Correlation between single-cell RNA-seq and single-cell multiplexed qPCR for each sample preparation method. Correlation coefficients were computed from log2- transformed values. A linear regression line (color) and the y = x line (black, dotted) are also shown in each panel. Shading represents the 95% confidence interval for each regression line. For RNA-seq data, FPKM values for each of gene of interest were normalized to the median FPKM for each cell and log2 transformed. For qPCR data, threshold cycle (Ct) values for each gene of interest were normalized to the median Ct value for each cell (ΔCt), which also represents a fold change over the median expression. ΔCt values are already in log2 space and were directly plotted. Error bars, standard error (n values as in Fig. 1a).

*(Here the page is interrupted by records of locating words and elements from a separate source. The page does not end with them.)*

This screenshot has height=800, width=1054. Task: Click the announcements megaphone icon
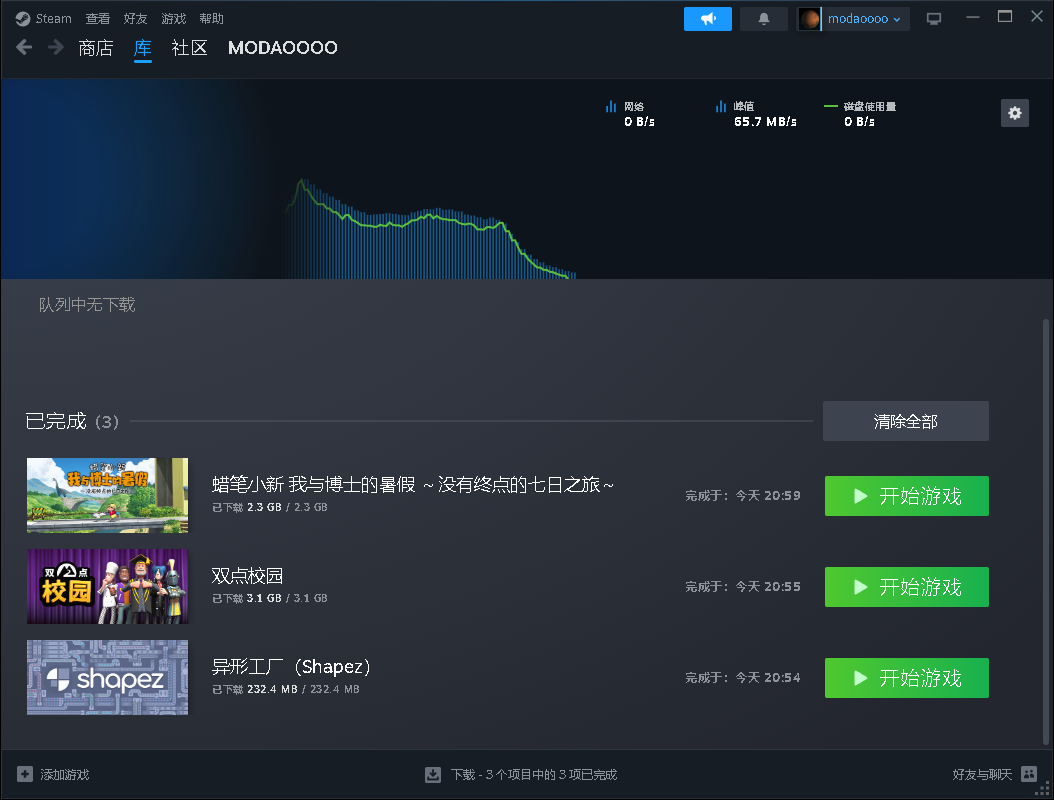coord(707,19)
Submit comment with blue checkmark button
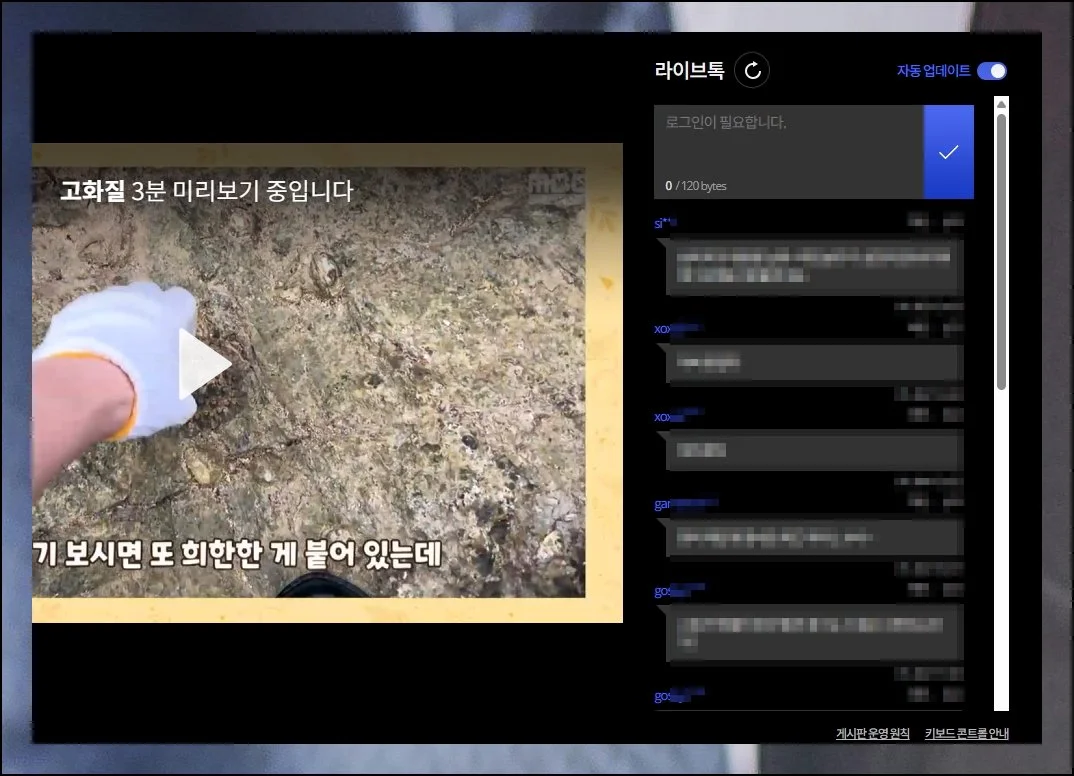Screen dimensions: 1074x776 click(948, 152)
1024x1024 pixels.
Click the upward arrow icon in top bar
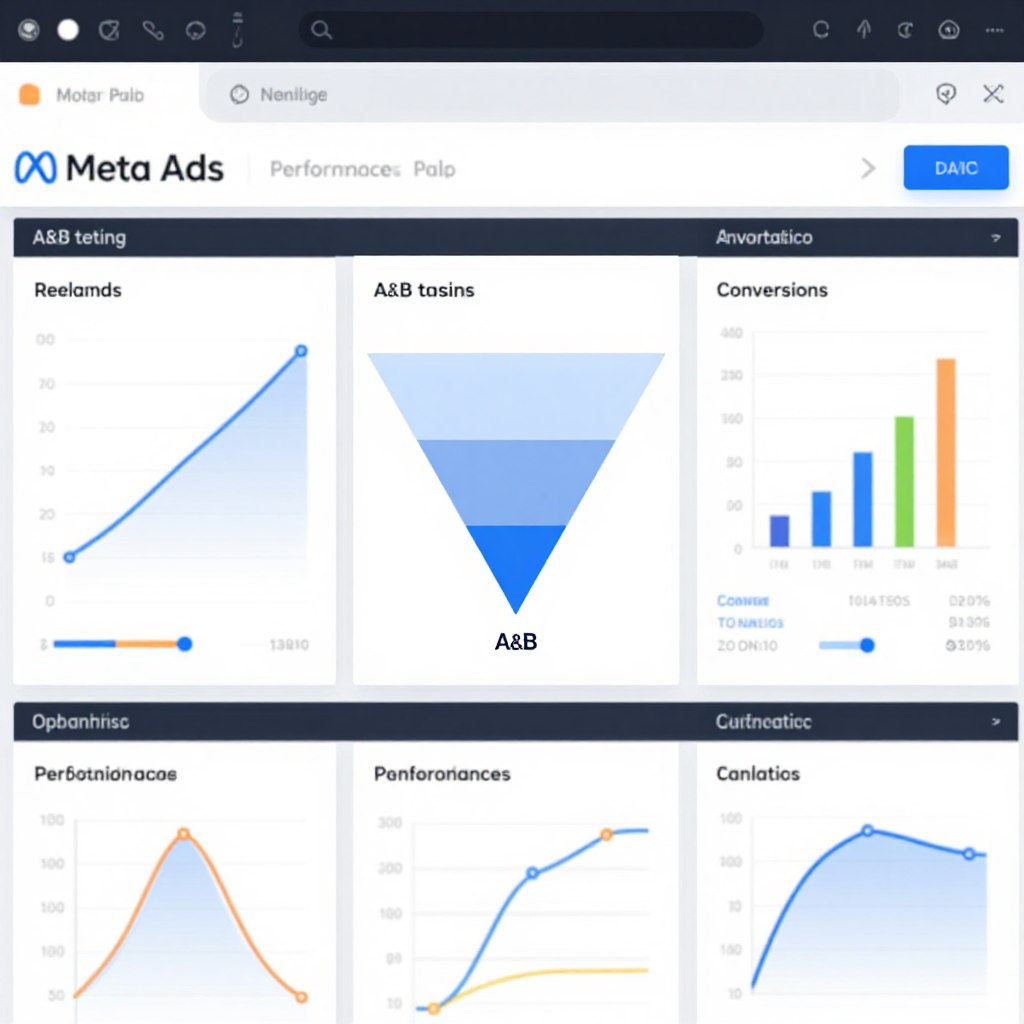pos(864,30)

Interestingly, the correlation coefficients and slopes of the linear regressions varied among methods. The correlation coefficients suggest that each method is able to reproduce expression measured by qPCR to some degree, whereas the slopes indicate some distortion. Notably, performing the sample preparation in nanoliter volumes (C1 system) generated a regression slope that was almost 1, which indicates the highest absolute accuracy. One likely explanation is that reducing the volume of the reaction chamber increases the effective concentration of the reactants and reduces competition for enzymes between template and nonspecific molecules or contaminants, thus minimizing amplification bias24. However, lower bias could also be a result of more uniform reverse transcription or more efficient template switching during reverse-transcription PCR.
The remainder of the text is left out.